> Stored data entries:
= Beginning of Section =
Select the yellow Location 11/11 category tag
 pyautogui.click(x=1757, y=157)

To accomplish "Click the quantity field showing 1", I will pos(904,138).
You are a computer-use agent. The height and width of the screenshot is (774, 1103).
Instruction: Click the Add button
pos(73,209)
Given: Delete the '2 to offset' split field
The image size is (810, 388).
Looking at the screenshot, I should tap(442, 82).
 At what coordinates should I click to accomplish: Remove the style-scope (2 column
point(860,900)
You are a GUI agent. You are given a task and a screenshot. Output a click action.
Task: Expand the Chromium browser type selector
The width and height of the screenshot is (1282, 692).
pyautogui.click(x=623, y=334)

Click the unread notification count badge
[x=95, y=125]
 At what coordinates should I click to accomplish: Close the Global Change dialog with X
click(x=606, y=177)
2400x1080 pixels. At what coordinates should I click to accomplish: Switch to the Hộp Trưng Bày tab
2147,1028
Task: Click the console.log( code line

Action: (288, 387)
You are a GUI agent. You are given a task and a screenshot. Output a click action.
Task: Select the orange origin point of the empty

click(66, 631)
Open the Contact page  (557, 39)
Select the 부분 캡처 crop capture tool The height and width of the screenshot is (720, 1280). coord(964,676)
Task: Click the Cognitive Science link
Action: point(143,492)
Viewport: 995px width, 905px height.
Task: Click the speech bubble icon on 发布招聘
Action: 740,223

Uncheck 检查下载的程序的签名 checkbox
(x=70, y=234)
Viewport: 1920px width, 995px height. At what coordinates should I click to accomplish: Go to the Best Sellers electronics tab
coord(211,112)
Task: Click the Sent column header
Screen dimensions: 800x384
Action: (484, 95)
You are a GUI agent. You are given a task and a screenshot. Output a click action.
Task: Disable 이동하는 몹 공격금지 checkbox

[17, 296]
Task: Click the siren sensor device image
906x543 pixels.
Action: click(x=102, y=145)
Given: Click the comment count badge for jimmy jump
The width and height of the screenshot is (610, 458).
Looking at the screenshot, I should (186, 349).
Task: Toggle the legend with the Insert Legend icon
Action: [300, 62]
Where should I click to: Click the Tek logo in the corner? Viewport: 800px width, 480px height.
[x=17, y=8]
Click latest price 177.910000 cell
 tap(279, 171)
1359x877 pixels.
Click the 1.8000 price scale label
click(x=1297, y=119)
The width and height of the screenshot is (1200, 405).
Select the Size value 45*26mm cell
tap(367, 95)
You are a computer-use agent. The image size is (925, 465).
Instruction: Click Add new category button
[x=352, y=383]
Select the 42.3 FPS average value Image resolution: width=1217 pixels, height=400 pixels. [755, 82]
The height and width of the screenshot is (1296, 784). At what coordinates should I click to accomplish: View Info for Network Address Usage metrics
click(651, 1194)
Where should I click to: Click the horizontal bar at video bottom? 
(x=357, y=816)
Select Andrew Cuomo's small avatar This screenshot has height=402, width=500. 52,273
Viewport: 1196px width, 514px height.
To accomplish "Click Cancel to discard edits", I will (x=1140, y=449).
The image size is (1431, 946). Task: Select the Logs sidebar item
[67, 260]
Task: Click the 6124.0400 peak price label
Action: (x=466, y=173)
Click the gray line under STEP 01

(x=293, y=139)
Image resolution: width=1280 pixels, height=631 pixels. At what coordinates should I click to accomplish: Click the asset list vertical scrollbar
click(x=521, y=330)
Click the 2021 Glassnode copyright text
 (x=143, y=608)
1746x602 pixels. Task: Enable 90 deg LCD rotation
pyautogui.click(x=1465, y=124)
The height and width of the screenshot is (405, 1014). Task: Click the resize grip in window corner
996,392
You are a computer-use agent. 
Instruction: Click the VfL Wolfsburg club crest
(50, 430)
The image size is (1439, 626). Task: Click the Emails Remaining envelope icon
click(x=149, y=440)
= End of Section =
> WHAT TO DO:
Every line from the one containing "The width and height of the screenshot is (610, 458)." through the last line of the entries must be written out verbatim, and no other line.

> ANSWER SECTION:
The width and height of the screenshot is (610, 458).
Looking at the screenshot, I should (186, 349).
Task: Toggle the legend with the Insert Legend icon
Action: [300, 62]
Where should I click to: Click the Tek logo in the corner? Viewport: 800px width, 480px height.
[x=17, y=8]
Click latest price 177.910000 cell
 tap(279, 171)
1359x877 pixels.
Click the 1.8000 price scale label
click(x=1297, y=119)
The width and height of the screenshot is (1200, 405).
Select the Size value 45*26mm cell
tap(367, 95)
You are a computer-use agent. The image size is (925, 465).
Instruction: Click Add new category button
[x=352, y=383]
Select the 42.3 FPS average value Image resolution: width=1217 pixels, height=400 pixels. [755, 82]
The height and width of the screenshot is (1296, 784). At what coordinates should I click to accomplish: View Info for Network Address Usage metrics
click(651, 1194)
Where should I click to: Click the horizontal bar at video bottom? 
(x=357, y=816)
Select Andrew Cuomo's small avatar This screenshot has height=402, width=500. 52,273
Viewport: 1196px width, 514px height.
To accomplish "Click Cancel to discard edits", I will (x=1140, y=449).
The image size is (1431, 946). Task: Select the Logs sidebar item
[67, 260]
Task: Click the 6124.0400 peak price label
Action: (x=466, y=173)
Click the gray line under STEP 01

(x=293, y=139)
Image resolution: width=1280 pixels, height=631 pixels. At what coordinates should I click to accomplish: Click the asset list vertical scrollbar
click(x=521, y=330)
Click the 2021 Glassnode copyright text
 (x=143, y=608)
1746x602 pixels. Task: Enable 90 deg LCD rotation
pyautogui.click(x=1465, y=124)
The height and width of the screenshot is (405, 1014). Task: Click the resize grip in window corner
996,392
You are a computer-use agent. 
Instruction: Click the VfL Wolfsburg club crest
(50, 430)
The image size is (1439, 626). Task: Click the Emails Remaining envelope icon
click(x=149, y=440)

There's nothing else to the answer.